Comme il est impossible de dénier aux bêtes l’intelligence des sens, il faut penser une autre fonction de l’animus qu’elles ignorent. Elle apparaît chez Lucrèce quand il mentionne animum, mentem quam saepe vocamus, l’esprit ou la pensée comme on l’appelle souvent.
C’est ce mode humain qui accapare la notion d’animus chez tous les auteurs qui l’emploient dans le cadre de l’activité psychique. Meo quidem animo, à mon avis du moins, opinent Plaute ou Cicéron. Enfin l’animus, au lieu de présider à l’acte physique, annonce l’activité de l’esprit. In animo habere aliquem, songer à quelqu’un écrit Salluste et puis Caton ou Cicéron emploient in animo habere avec une proposition infinitive pour indiquer que l’on pense.
Cette dissociation de la fonction « animus » apparaît clairement quand on constate d’une part avec Salluste quo cujusque animus fert, eo discedunt, que chacun s’en va où le porte sa volonté, alors que Cicéron évoque la nécessité de se vaincre soi-même, animum vincere, et dénonce impotens animus, une âme qui ne se maîtrise pas.
Voilà posée la nature contradictoire de l’humain qui vit comme l’animal les pulsions de la nécessité physique et se distingue de l’animalité par la structure réflexive de son acte. Cette idée de la « puissance de l’âme qui doit se vaincre soi-même » décrit la situation difficile de l’humain qui doit harmoniser sa double modalité d’existence.

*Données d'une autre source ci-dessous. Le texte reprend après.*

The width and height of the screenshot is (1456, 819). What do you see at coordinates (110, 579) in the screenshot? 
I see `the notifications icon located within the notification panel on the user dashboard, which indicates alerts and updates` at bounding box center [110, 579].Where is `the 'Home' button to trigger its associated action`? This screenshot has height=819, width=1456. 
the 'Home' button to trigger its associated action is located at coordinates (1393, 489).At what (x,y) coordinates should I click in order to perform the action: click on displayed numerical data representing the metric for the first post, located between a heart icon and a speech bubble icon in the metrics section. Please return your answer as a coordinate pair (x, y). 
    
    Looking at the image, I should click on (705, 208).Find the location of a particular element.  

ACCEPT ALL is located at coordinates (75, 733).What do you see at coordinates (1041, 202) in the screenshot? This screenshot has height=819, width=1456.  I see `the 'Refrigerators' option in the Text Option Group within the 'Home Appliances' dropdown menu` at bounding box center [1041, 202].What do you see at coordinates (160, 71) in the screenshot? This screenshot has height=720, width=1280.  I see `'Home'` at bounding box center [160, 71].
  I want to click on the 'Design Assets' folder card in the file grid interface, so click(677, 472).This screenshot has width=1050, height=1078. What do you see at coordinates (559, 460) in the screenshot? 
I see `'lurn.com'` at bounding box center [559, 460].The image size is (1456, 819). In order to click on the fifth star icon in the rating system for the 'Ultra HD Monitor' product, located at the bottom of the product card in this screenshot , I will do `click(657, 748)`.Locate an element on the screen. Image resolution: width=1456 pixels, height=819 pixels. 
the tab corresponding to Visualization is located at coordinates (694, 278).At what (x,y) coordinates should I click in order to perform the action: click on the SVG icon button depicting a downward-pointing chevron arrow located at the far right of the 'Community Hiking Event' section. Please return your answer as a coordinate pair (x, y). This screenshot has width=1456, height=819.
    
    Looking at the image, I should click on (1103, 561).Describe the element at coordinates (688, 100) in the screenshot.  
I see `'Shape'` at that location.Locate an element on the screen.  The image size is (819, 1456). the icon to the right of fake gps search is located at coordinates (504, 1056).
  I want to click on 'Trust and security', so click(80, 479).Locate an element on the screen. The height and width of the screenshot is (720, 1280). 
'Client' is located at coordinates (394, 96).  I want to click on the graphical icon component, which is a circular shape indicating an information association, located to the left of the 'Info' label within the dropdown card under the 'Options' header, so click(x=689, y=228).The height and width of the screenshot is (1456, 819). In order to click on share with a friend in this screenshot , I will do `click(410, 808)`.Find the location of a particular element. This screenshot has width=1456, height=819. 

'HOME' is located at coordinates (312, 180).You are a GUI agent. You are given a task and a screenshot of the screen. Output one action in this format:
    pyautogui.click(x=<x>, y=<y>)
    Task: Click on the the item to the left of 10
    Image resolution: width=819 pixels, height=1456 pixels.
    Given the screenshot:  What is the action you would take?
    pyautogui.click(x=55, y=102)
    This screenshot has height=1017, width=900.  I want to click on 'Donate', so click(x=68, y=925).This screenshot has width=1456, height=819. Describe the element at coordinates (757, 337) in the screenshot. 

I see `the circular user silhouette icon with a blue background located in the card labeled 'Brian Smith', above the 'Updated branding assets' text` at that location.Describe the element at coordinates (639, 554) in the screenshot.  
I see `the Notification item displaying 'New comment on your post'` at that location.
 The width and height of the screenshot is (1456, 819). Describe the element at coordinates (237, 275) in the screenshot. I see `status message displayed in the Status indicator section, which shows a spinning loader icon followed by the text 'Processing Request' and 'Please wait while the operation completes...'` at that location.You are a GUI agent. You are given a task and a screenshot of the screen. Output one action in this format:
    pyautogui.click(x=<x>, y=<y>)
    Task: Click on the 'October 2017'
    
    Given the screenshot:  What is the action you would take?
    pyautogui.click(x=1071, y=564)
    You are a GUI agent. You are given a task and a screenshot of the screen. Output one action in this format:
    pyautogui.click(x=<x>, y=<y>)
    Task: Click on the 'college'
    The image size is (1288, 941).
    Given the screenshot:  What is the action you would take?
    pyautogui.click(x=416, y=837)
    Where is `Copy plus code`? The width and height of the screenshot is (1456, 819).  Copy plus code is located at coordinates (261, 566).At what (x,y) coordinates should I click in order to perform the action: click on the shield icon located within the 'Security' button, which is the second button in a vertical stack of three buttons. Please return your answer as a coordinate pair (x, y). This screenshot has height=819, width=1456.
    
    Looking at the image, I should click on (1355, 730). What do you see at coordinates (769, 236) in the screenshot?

Le langage humain exprime cet embarras de la conscience par les nombreuses maladresses qu’il commet dans ses représentations de l’animalité. Quand il prête à des figures animales des attributs divins ou démoniaques, l’esprit humain se contemple en miroir car il fait agir le monde animal dans sa propre dimension. Le règne animal en effet, équilibré autour de l’existence physiologique, est parfaitement étranger aux notions de bien et de mal, qui sont les critères psychiques inventés par et pour l’équilibre de l’humain.
Quand on déplore qu’un être humain « retombe dans l’animalité », « se conduise comme une bête », on oublie de considérer que la manière de son acte est inaccessible à l’animal. Quand l’humain est violent, brutal, instinctif et grossier, c’est la qualité de son fonctionnement psychique qu’il faut viser. Par exemple, puisque le conflit est inhérent au mouvement de la matière, il apparaît dans le monde physique de la vie animale, mais la « guerre » est un processus issu de mobiles d’ordre psychique et n’a rien à voir avec la simple défense territoriale des animaux.
La vérité de l’humain, c’est que sa base existentielle, résultat d’une évolution historique, lui offre une voie radicalement différente de celle des animaux. Au lieu d’être rondement déterminé par la seule satisfaction physiologique, l’humain initie un acte grevé de l’incertitude psychique.
L’humain vient à l’existence avec un corps-esprit qui porte sa potentialité. Toute l’aventure existentielle de l’être humain consiste à développer cette faculté psychique dont la puissance est toute autre que la simple exploitation de l’organisme corporel, de sa survie dans son temps et dans celui de l’espèce. L’animal avait un intérêt d’empan physiologique. L’humain se doit de cultiver un souci en phase avec la capacité de son esprit. Quand il faillit, l’humain ne peut redevenir animal puisqu’il est toujours animé d’un psychisme, il ne fait que trahir sa propre destinée.